Hal ini tercermin dalam survei swasta yang dirilis Senin (1/9/2025), menandakan masih rapuhnya pemulihan ekonomi regional dan memberi tekanan baru bagi para pembuat kebijakan.
Baca Juga: 10 Orang Terkaya di Dunia Awal September 2025: Harta Elon Musk Terus Bertambah
Sejumlah analis memperingatkan, produsen di Asia yang sebelumnya mempercepat pengiriman ekspor untuk menghindari bea masuk lebih tinggi, kini akan menghadapi tekanan laba seiring melemahnya permintaan dalam beberapa bulan ke depan.
Tiga negara eksportir besar, yakni Jepang, Korea Selatan, dan Taiwan, mencatat kontraksi aktivitas pabrik pada Agustus 2025.
Kondisi ini menyoroti betapa sulitnya kawasan Asia bertahan dari dampak tarif yang diberlakukan Presiden Donald Trump.

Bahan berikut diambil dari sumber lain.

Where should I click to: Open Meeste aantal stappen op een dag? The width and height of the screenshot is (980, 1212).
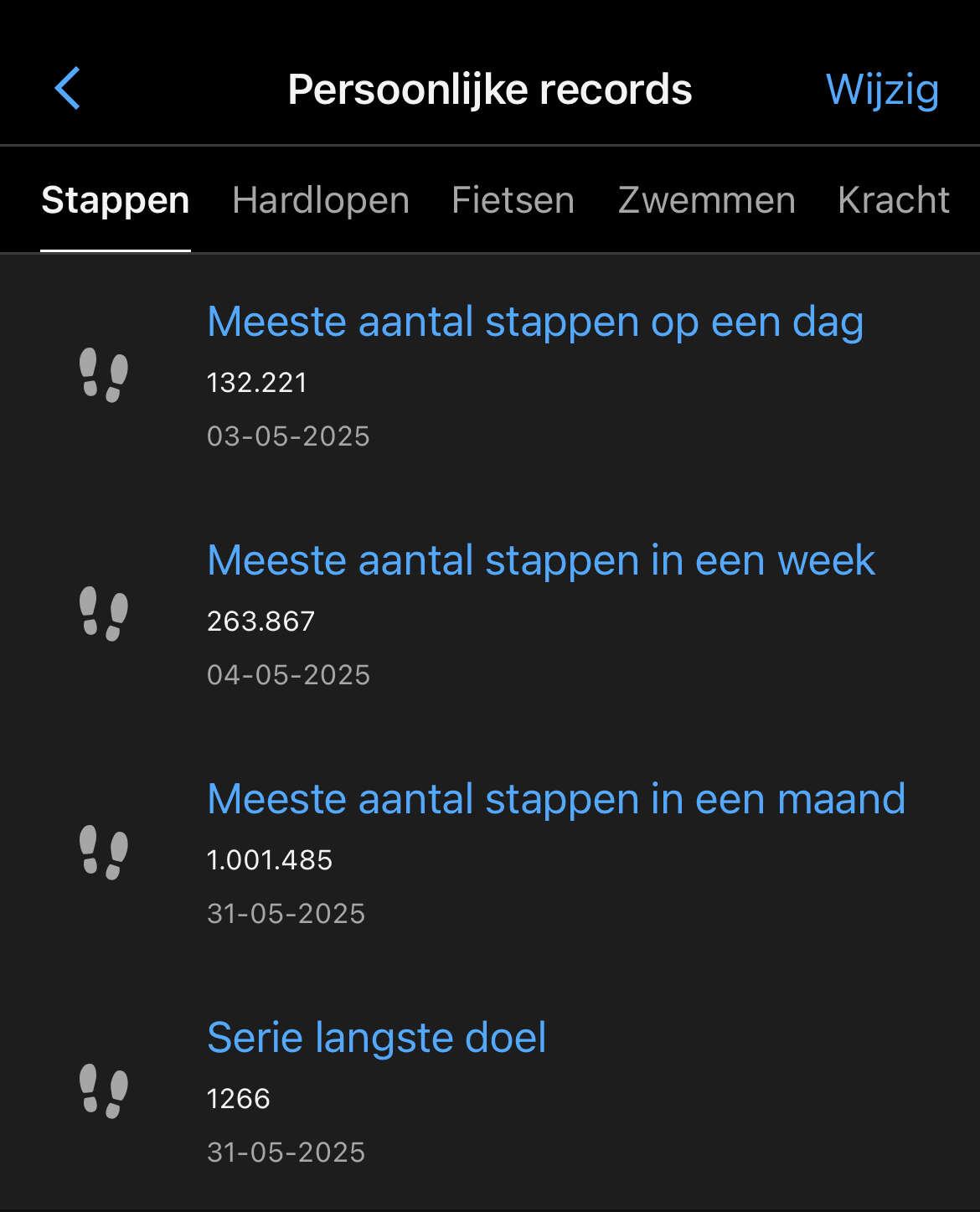point(535,322)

“Ekonomi Asia terkena pukulan ganda, menghadapi tarif AS yang lebih tinggi sekaligus persaingan dari produk ekspor murah asal China,” ujar Toru Nishihama, Kepala Ekonom Pasar Berkembang di Dai-ichi Life Research Institute.
“Dampaknya kemungkinan akan makin terasa, terutama bagi negara yang sangat bergantung pada ekspor ke AS seperti Thailand dan Korea Selatan,” tambahnya.

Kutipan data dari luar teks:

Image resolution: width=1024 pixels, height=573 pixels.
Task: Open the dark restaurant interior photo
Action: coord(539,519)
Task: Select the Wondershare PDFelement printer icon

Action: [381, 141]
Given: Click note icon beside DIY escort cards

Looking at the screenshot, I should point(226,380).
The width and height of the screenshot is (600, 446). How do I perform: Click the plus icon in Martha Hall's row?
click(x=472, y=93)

Baca Juga: Manufaktur China Bangkit, PMI Agustus Sentuh Level Tertinggi dalam Lima Bulan
Di sisi lain, RatingDog China General Manufacturing PMI yang disusun S&P Global naik menjadi 50,5 pada Agustus, dari 49,5 di bulan sebelumnya. Angka ini melampaui ekspektasi pasar sekaligus berada di atas ambang 50 yang menandakan ekspansi.

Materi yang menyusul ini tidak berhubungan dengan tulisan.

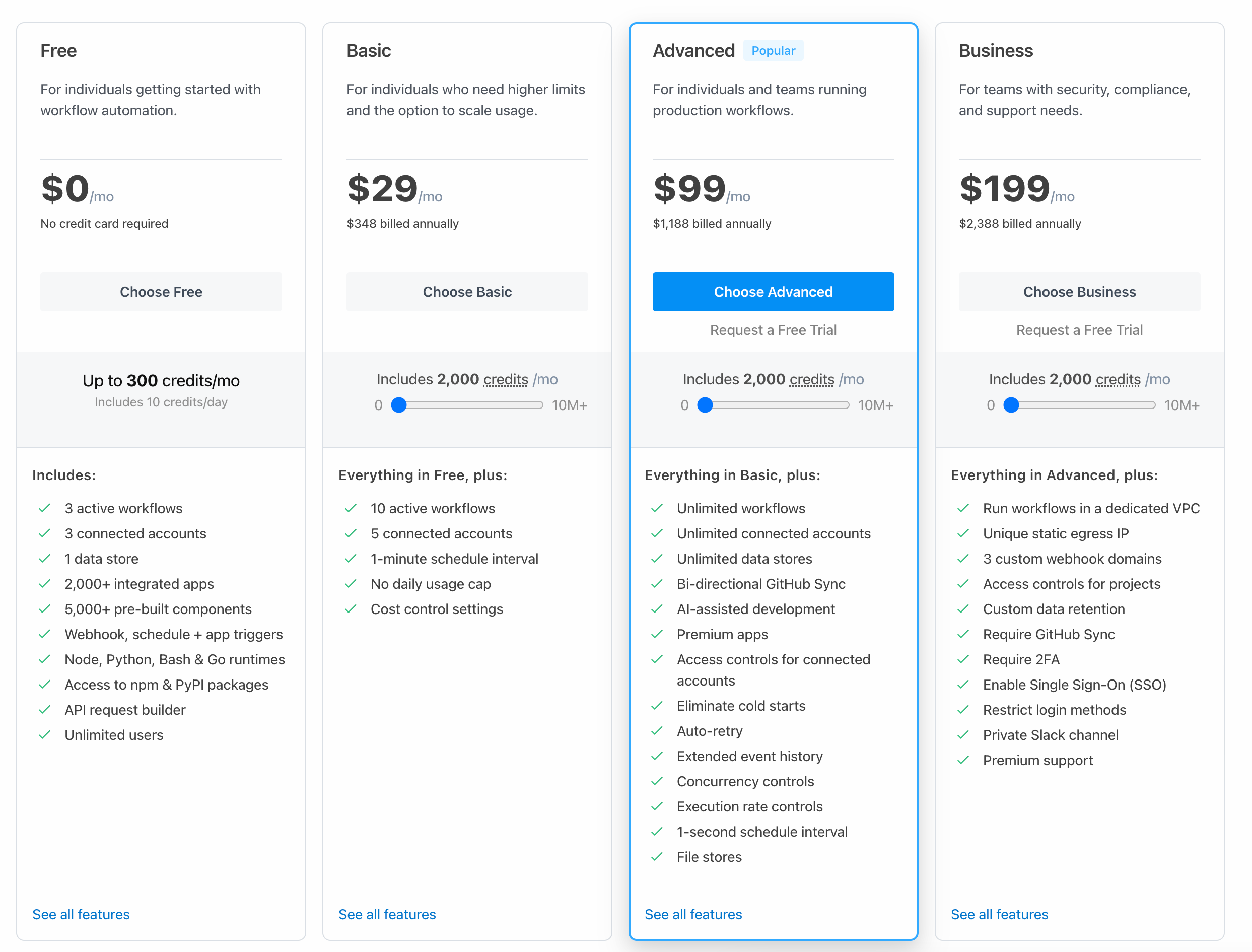Viewport: 1252px width, 952px height.
Task: Click the checkmark beside Unlimited workflows
Action: pyautogui.click(x=657, y=508)
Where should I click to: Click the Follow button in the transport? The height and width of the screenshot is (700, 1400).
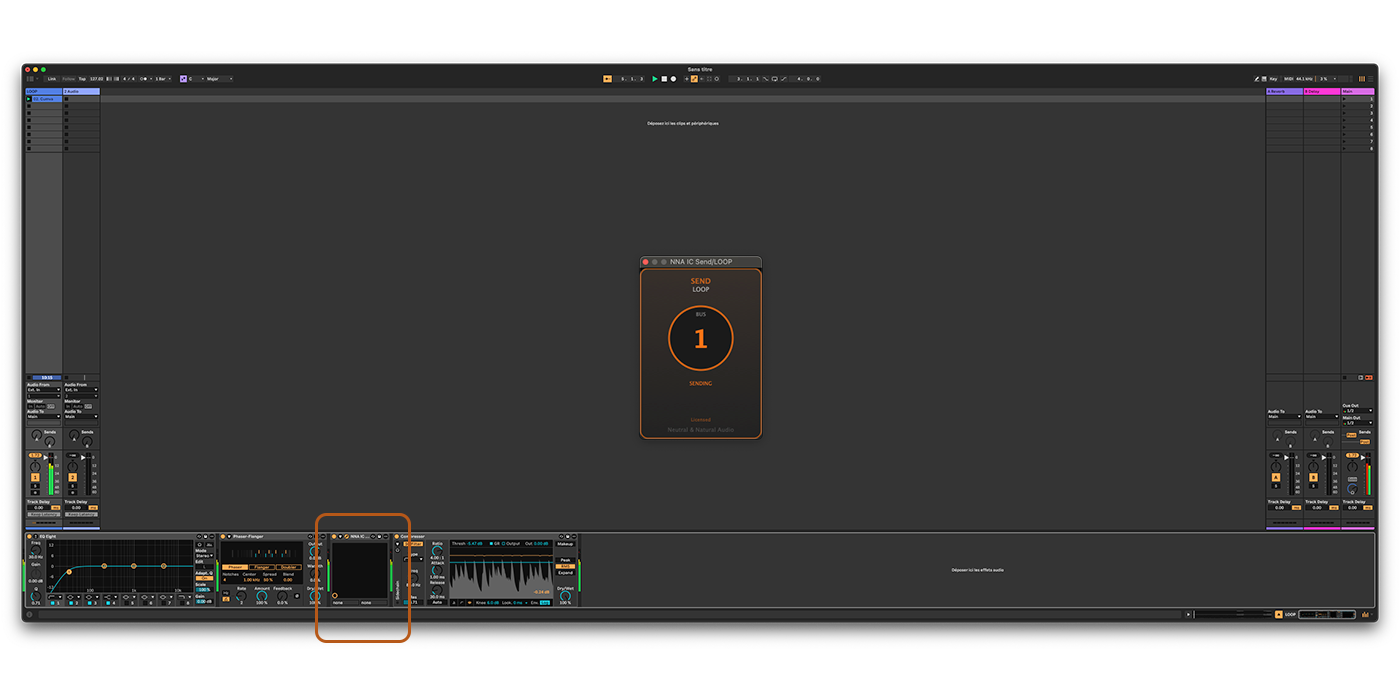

Namun, hasil ini bertolak belakang dengan survei resmi pemerintah sehari sebelumnya yang menunjukkan manufaktur China masih menyusut untuk bulan kelima berturut-turut akibat lemahnya permintaan domestik dan ketidakpastian negosiasi dagang dengan AS.
“Manufaktur memang mendukung pemulihan, tapi rebound ini masih tambal sulam,” kata Yao Yu, pendiri RatingDog.
“Dengan permintaan dalam negeri yang lemah, pesanan ekspor yang bisa jadi terlalu dipaksakan, serta pemulihan laba yang lambat, keberlanjutan perbaikan ini sangat bergantung pada kestabilan ekspor dan kenaikan konsumsi domestik.”
Sementara itu, PMI manufaktur Jepang berada di 49,7 pada Agustus, naik dari 48,9 di Juli namun tetap di bawah level 50 selama dua bulan berturut-turut.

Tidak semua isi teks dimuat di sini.